Slate Afrique - La France est-elle active dans la recherche d’une sortie de crise? Comment le nouveau pouvoir français compte-t-il gérer le dossier malien?

G.Y. - Sur le plan politique intérieur, une donnée toujours importante et parfois centrale pour la définition de la politique extérieure, l’avenir des otages français retenus dans le Sahel est une préoccupation majeure. Le risque de l’installation d’un «Etat islamiste» au Nord-Mali en reprenant les mots de l’ancien président français est aussi une préoccupation pour les nouvelles autorités françaises, mais l’équipe Afrique de François Hollande a sans doute besoin d’un peu de temps pour donner de nouvelles orientations sur ce dossier.
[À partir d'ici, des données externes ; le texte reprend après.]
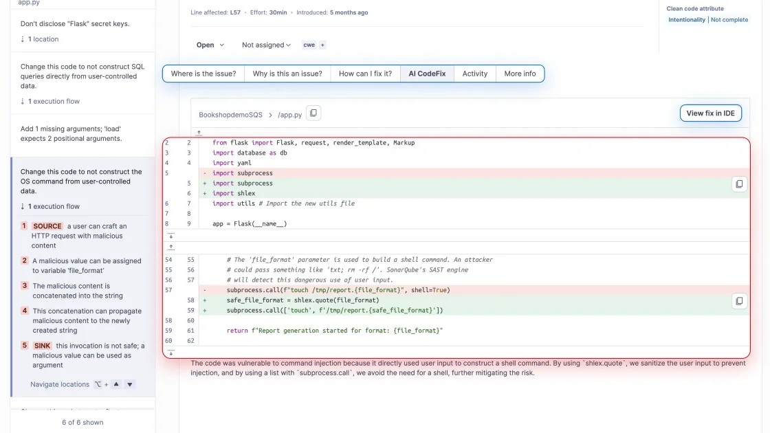Open the issue status Open dropdown
Image resolution: width=770 pixels, height=433 pixels.
click(210, 45)

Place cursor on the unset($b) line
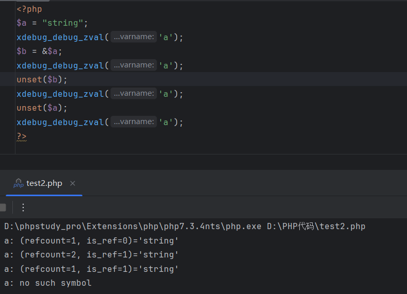42,80
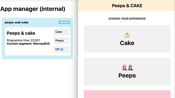Click the pink-haired singer emoji
Image resolution: width=175 pixels, height=98 pixels.
pos(124,68)
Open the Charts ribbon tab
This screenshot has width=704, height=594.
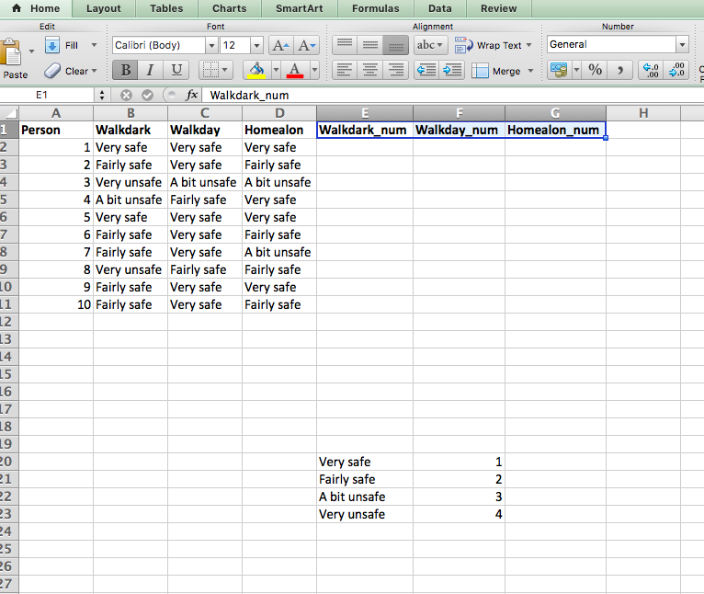(229, 8)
On peut s’attendre à un changement de style dans la communication officielle, mais l’action de la diplomatie française sera assujettie aux développements à Bamako et au niveau de la Cédéao.    

Slate Afrique - Quels sont les risques de propagation de la crise au-delà des frontières du Mali? L'arrivée de djihadistes venus du Pakistan et d'autres pays d'Afrique et du Moyen-Orient peut-elle avoir de graves conséquences sur l'avenir du Mali et de la région?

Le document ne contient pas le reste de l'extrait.